_The task_
Convert the part of the items that opens with the line containing "The height and width of the screenshot is (837, 641)." and closes with the line containing "Open the gear settings dropdown menu" into a JSON list of strings, one string per line, leaving out blank lines. Include both of those lines and nothing outside them.

_Data supplied_
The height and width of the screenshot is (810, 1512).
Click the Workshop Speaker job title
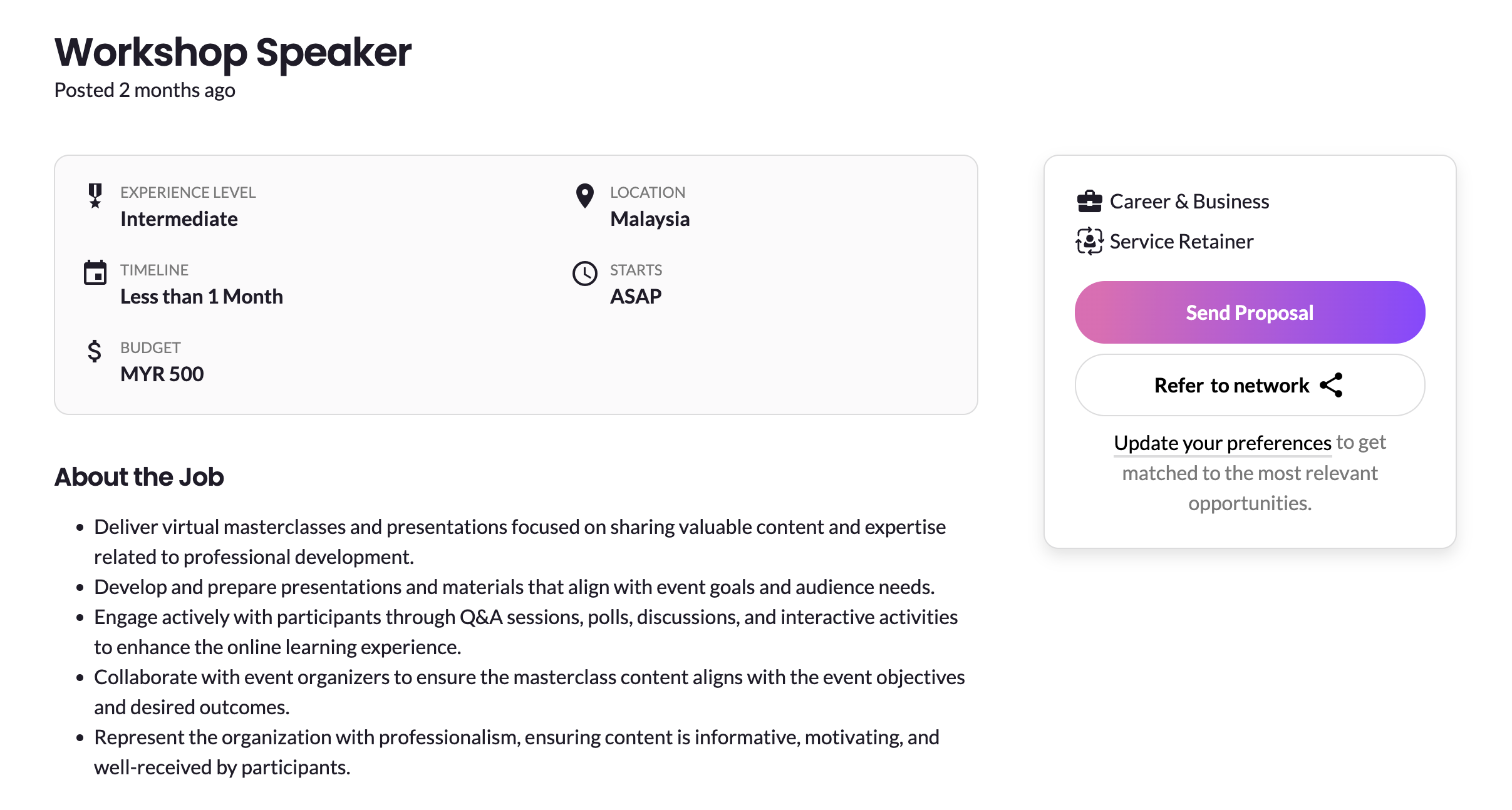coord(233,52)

==

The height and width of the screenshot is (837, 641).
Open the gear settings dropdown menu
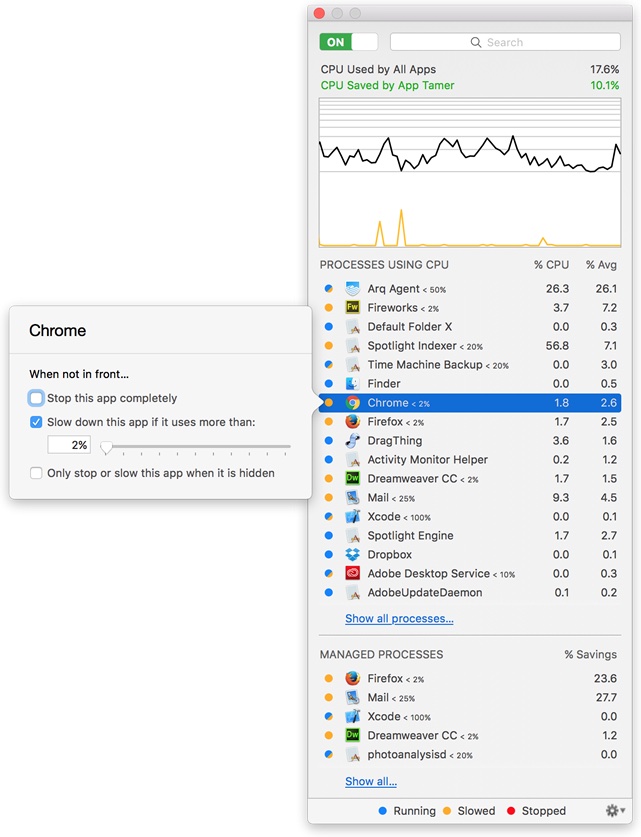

_Written solution_
[
  "The height and width of the screenshot is (837, 641).",
  "Open the gear settings dropdown menu"
]